*** Opening of Supplied information ***

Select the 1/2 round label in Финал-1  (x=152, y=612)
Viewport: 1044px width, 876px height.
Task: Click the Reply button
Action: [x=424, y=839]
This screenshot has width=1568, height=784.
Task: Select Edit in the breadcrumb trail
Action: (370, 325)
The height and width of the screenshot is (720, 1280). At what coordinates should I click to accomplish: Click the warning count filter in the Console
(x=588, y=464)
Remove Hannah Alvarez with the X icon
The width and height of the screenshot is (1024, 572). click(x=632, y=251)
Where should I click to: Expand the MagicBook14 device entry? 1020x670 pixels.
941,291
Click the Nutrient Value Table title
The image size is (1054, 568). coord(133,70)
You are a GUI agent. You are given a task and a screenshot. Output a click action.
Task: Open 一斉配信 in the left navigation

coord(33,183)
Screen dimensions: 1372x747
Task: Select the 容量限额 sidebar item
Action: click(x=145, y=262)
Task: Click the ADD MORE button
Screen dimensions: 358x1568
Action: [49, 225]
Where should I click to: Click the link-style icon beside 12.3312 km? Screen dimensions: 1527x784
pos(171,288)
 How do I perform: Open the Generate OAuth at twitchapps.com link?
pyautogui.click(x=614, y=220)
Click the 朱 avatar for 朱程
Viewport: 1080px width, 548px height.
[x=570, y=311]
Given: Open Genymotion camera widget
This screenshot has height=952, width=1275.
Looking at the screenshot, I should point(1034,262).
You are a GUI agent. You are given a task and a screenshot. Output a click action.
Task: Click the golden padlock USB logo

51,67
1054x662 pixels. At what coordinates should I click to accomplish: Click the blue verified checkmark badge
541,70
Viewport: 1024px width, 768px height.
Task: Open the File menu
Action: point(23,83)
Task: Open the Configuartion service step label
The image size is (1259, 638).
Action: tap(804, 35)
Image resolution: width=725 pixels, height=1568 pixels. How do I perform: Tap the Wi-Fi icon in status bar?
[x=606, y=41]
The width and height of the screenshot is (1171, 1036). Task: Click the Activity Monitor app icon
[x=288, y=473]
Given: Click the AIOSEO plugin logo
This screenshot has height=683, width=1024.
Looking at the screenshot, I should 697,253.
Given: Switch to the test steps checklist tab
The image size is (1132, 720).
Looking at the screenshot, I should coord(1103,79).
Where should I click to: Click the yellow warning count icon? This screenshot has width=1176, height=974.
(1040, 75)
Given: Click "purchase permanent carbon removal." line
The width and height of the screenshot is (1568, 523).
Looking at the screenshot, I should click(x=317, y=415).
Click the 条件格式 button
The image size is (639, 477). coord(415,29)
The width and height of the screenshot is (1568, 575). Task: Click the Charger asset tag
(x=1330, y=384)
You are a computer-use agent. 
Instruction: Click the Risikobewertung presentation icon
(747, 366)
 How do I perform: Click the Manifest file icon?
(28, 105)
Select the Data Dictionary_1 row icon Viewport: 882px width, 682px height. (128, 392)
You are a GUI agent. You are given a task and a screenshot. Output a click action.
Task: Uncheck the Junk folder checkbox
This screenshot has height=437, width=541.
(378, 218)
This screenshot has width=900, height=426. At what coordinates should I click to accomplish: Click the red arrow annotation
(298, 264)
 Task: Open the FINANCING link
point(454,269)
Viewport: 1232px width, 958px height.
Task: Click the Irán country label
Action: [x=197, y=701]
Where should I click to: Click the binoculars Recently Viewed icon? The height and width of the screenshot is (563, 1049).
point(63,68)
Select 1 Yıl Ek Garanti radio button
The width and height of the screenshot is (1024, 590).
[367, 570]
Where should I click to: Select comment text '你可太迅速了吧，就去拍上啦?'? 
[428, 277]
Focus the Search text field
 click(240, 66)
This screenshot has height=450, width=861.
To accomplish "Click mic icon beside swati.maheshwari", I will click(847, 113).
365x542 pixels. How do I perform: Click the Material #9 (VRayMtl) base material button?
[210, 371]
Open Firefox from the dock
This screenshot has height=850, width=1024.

*** Close of Supplied information ***

What is being asked —
Line by line, copy the data above.

Answer box —
Select the 1/2 round label in Финал-1  (x=152, y=612)
Viewport: 1044px width, 876px height.
Task: Click the Reply button
Action: [x=424, y=839]
This screenshot has width=1568, height=784.
Task: Select Edit in the breadcrumb trail
Action: (370, 325)
The height and width of the screenshot is (720, 1280). At what coordinates should I click to accomplish: Click the warning count filter in the Console
(x=588, y=464)
Remove Hannah Alvarez with the X icon
The width and height of the screenshot is (1024, 572). click(x=632, y=251)
Where should I click to: Expand the MagicBook14 device entry? 1020x670 pixels.
941,291
Click the Nutrient Value Table title
The image size is (1054, 568). coord(133,70)
You are a GUI agent. You are given a task and a screenshot. Output a click action.
Task: Open 一斉配信 in the left navigation

coord(33,183)
Screen dimensions: 1372x747
Task: Select the 容量限额 sidebar item
Action: click(x=145, y=262)
Task: Click the ADD MORE button
Screen dimensions: 358x1568
Action: [49, 225]
Where should I click to: Click the link-style icon beside 12.3312 km? Screen dimensions: 1527x784
pos(171,288)
 How do I perform: Open the Generate OAuth at twitchapps.com link?
pyautogui.click(x=614, y=220)
Click the 朱 avatar for 朱程
Viewport: 1080px width, 548px height.
[x=570, y=311]
Given: Open Genymotion camera widget
This screenshot has height=952, width=1275.
Looking at the screenshot, I should point(1034,262).
You are a GUI agent. You are given a task and a screenshot. Output a click action.
Task: Click the golden padlock USB logo

51,67
1054x662 pixels. At what coordinates should I click to accomplish: Click the blue verified checkmark badge
541,70
Viewport: 1024px width, 768px height.
Task: Open the File menu
Action: point(23,83)
Task: Open the Configuartion service step label
The image size is (1259, 638).
Action: tap(804, 35)
Image resolution: width=725 pixels, height=1568 pixels. How do I perform: Tap the Wi-Fi icon in status bar?
[x=606, y=41]
The width and height of the screenshot is (1171, 1036). Task: Click the Activity Monitor app icon
[x=288, y=473]
Given: Click the AIOSEO plugin logo
This screenshot has height=683, width=1024.
Looking at the screenshot, I should 697,253.
Given: Switch to the test steps checklist tab
The image size is (1132, 720).
Looking at the screenshot, I should coord(1103,79).
Where should I click to: Click the yellow warning count icon? This screenshot has width=1176, height=974.
(1040, 75)
Given: Click "purchase permanent carbon removal." line
The width and height of the screenshot is (1568, 523).
Looking at the screenshot, I should click(x=317, y=415).
Click the 条件格式 button
The image size is (639, 477). coord(415,29)
The width and height of the screenshot is (1568, 575). Task: Click the Charger asset tag
(x=1330, y=384)
You are a computer-use agent. 
Instruction: Click the Risikobewertung presentation icon
(747, 366)
 How do I perform: Click the Manifest file icon?
(28, 105)
Select the Data Dictionary_1 row icon Viewport: 882px width, 682px height. (128, 392)
You are a GUI agent. You are given a task and a screenshot. Output a click action.
Task: Uncheck the Junk folder checkbox
This screenshot has height=437, width=541.
(378, 218)
This screenshot has width=900, height=426. At what coordinates should I click to accomplish: Click the red arrow annotation
(298, 264)
 Task: Open the FINANCING link
point(454,269)
Viewport: 1232px width, 958px height.
Task: Click the Irán country label
Action: [x=197, y=701]
Where should I click to: Click the binoculars Recently Viewed icon? The height and width of the screenshot is (563, 1049).
point(63,68)
Select 1 Yıl Ek Garanti radio button
The width and height of the screenshot is (1024, 590).
[367, 570]
Where should I click to: Select comment text '你可太迅速了吧，就去拍上啦?'? 
[428, 277]
Focus the Search text field
 click(240, 66)
This screenshot has height=450, width=861.
To accomplish "Click mic icon beside swati.maheshwari", I will click(847, 113).
365x542 pixels. How do I perform: Click the Material #9 (VRayMtl) base material button?
[210, 371]
Open Firefox from the dock
This screenshot has height=850, width=1024.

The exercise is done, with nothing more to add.